2Desde então, o país tem enfrentado inúmeros desafios e constrangimentos, ultrapassando barreiras, fortalecendo-se com cada experiência, e sobretudo, construindo a sua realidade. Estamos a falar de 40 anos de luta, em todas as dimensões — civil, militar, social, política, económica, cultural — 40 anos de ansiedade, de expectativas, de ideologias, de desejos, de sonhos, porém igualmente de desilusões, de frustrações, de cansaço, de desespero.

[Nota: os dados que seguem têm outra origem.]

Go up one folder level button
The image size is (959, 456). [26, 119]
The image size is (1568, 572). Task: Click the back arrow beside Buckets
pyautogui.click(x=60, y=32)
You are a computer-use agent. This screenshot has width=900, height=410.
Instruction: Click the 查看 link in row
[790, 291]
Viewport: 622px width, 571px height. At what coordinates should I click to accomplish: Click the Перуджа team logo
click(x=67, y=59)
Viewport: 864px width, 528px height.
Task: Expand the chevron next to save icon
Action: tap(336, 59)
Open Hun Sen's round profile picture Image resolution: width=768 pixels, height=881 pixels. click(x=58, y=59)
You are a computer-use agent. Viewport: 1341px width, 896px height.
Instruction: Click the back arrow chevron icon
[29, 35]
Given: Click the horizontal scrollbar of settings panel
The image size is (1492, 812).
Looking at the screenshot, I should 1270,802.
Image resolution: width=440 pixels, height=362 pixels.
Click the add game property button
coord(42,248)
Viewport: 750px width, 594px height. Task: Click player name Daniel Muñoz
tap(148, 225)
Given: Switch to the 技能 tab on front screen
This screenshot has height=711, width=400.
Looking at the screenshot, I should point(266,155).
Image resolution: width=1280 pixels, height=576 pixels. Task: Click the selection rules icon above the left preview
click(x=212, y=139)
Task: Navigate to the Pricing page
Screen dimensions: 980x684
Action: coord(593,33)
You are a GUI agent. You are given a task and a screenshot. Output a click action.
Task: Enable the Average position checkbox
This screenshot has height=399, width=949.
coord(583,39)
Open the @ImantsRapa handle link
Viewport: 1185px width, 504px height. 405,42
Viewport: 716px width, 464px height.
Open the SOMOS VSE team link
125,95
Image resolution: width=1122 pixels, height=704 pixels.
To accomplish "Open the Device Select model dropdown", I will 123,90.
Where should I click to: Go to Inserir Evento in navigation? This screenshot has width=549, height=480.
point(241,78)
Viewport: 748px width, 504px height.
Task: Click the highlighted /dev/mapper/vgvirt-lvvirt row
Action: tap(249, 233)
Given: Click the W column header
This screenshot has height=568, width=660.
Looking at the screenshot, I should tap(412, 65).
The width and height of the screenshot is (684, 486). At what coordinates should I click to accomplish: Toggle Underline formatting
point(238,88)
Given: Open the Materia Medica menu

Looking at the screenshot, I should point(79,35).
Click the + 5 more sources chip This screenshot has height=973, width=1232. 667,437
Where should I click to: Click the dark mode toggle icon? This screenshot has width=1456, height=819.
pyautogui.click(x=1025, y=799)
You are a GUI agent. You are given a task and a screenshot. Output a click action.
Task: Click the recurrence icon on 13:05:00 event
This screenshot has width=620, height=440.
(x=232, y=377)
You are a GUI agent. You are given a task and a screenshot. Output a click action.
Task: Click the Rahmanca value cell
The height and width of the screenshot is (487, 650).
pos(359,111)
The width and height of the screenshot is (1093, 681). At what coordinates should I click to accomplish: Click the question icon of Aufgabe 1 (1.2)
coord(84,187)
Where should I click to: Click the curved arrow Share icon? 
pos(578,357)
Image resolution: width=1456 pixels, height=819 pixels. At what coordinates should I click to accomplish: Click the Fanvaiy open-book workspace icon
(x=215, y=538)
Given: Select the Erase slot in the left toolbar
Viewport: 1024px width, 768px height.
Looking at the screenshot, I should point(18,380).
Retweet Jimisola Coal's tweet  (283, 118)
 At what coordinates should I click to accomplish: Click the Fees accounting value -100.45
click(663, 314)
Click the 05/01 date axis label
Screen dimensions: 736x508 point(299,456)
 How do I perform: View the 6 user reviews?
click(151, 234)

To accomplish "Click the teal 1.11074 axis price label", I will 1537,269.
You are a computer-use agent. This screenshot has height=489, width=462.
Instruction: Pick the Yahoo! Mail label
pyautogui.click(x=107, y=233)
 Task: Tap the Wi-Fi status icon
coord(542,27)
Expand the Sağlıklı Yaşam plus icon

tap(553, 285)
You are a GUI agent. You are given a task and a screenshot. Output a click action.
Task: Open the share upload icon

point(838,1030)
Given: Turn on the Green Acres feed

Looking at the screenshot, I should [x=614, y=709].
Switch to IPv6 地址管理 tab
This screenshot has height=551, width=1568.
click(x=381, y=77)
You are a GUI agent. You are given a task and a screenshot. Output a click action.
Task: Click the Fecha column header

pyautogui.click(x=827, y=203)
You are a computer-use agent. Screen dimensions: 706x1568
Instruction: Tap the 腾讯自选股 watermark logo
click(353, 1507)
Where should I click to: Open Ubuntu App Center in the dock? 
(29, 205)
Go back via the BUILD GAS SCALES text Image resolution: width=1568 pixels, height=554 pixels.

Em 40 anos, gerações de angolanos nasceram no turbilhão que foi o periodo pós-independência, enfrentaram uma guerra civil devastadora, deram início à caminhada para a construção da paz e reconciliação nacional. Concordamos que 40 anos para um país, ainda é muito pouco, porém, há que fazer uma reflexão sobre essa trajectória de modo a que possamos entender que rumo seguiremos no futuro.

3Embora seja muito difícil, e igualmente discutível, delimitar histórica e culturalmente uma nação, no entanto, pode-se afirmar que o seu presente é o resultado de todos os acontecimentos passados e o seu futuro a conjugação destas acções, tanto as passadas como aquelas realizadas no presente. No caso concreto, podemos dizer que a Angola actual «resulta de uma operação histórica de muito longa duração, que se construiu associando africanos e portugueses» (CASTRO HENRIQUES 1997: 105), sendo as suas fronteiras igualmente delimitadas em função dessa relação. Contudo, a intensidade dos acontecimentos exige um cuidado redobrado, sobretudo porque são questões ainda muito sensíveis para os angolanos.

4Tendo como objectivo fazer uma análise sobre os 40 anos da independência do país, foi concebido e está a ser desenvolvido o projecto2 «Angola 40 anos de independência: o antes, o agora e o depois. Avanços e retrocessos», que pretende analisar e interrelacionar os diferentes acontecimentos que caracterizam a construção de Angola enquanto país, tendo em especial atenção para os momentos de transição de um período para o outro, as alterações e respectivas configurações da sociedade em si. Para o efeito, dividimos estes momentos em três períodos ao qual designamos de o antes, o agora e o depois. Destes três períodos, e por economia de espaço, desenvolvemos aqui o agora, que compreende o período que vai de 2002 até 2015, fazendo uma análise sociopolítica e socioeconómica do país. Mediante essa análise apresentamos em seguida alguns pressuspostos que podemos esperar do depois, ou seja, que Angola teremos nos próximos anos tendo em conta o antes e o agora.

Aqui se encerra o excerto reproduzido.